**Text section**.
>>>

Duane Alwin Pennsylvania State University, University Park

This research focuses on the reliability of measurement in social surveys. There has been much written about the sources of measurement errors in surveys and best practices in developing high quality survey instruments, that is, good questionnaires. The overarching goal of the project is to establish a factual basis for conjectures that exist in the survey methods literature concerning what are the qualities of good survey questions. The project will build a publicly accessible data base of information for roughly 900 questions representative of typical questions used in social science surveys. The data base will contain estimates of question-specific reliabilities, along with detailed coding of attributes of the questions (e.g. content, response formats, and question length), which can be used to evaluate the optimal properties of survey questions with respect to levels of measurement error. Through an analysis of the reliability information and the attributes of survey questions from several large-scale panel studies, practical suggestions will be made about the attributes of survey questions that will improve the quality of survey data.

<<<

**Data section**.
>>>

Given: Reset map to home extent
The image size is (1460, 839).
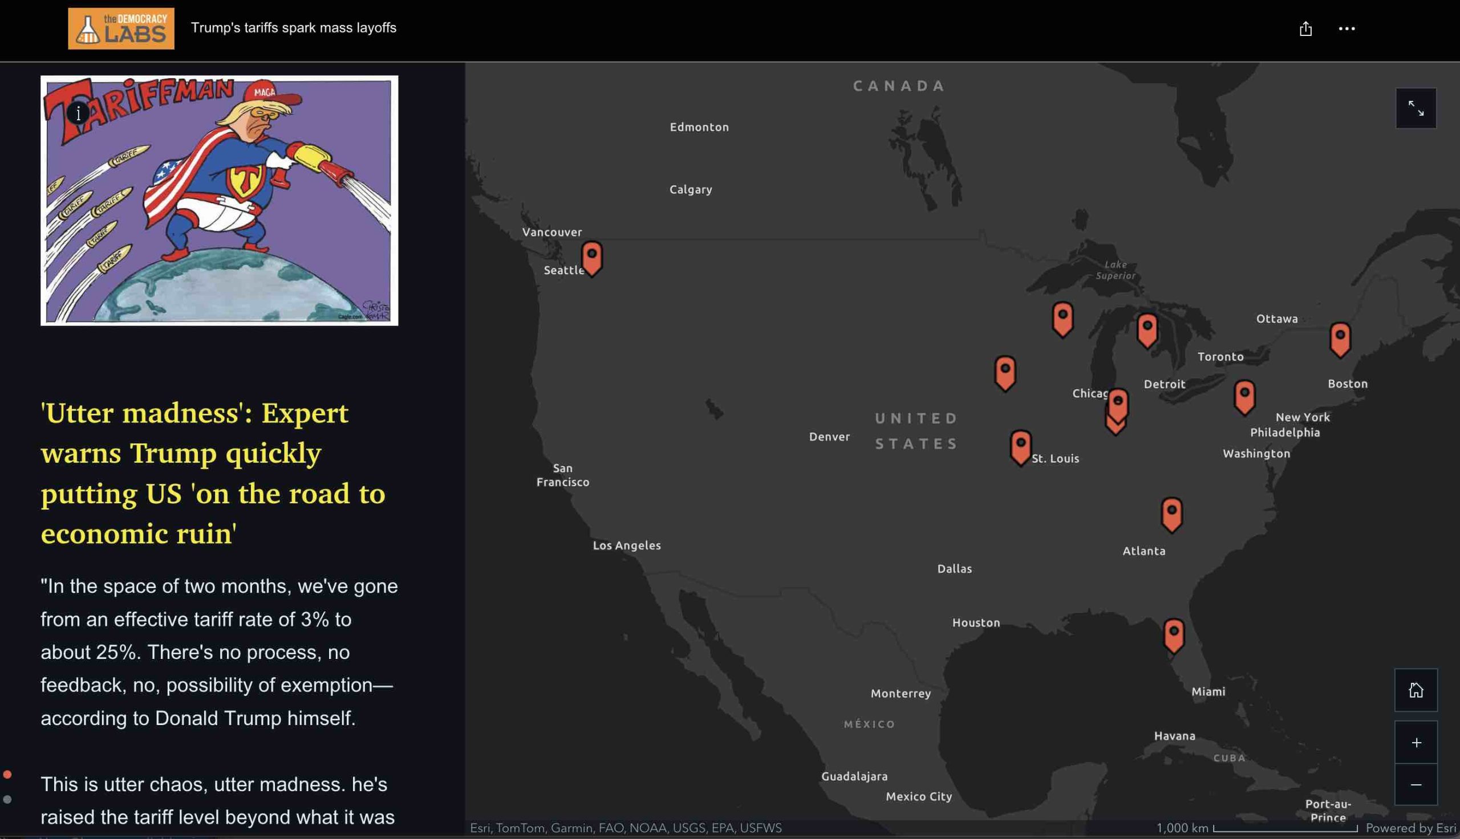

<<<

**Task objective**.
According to the survey reliability project description, about how many survey questions will the publicly accessible database cover?

**Result**.
Roughly 900 questions.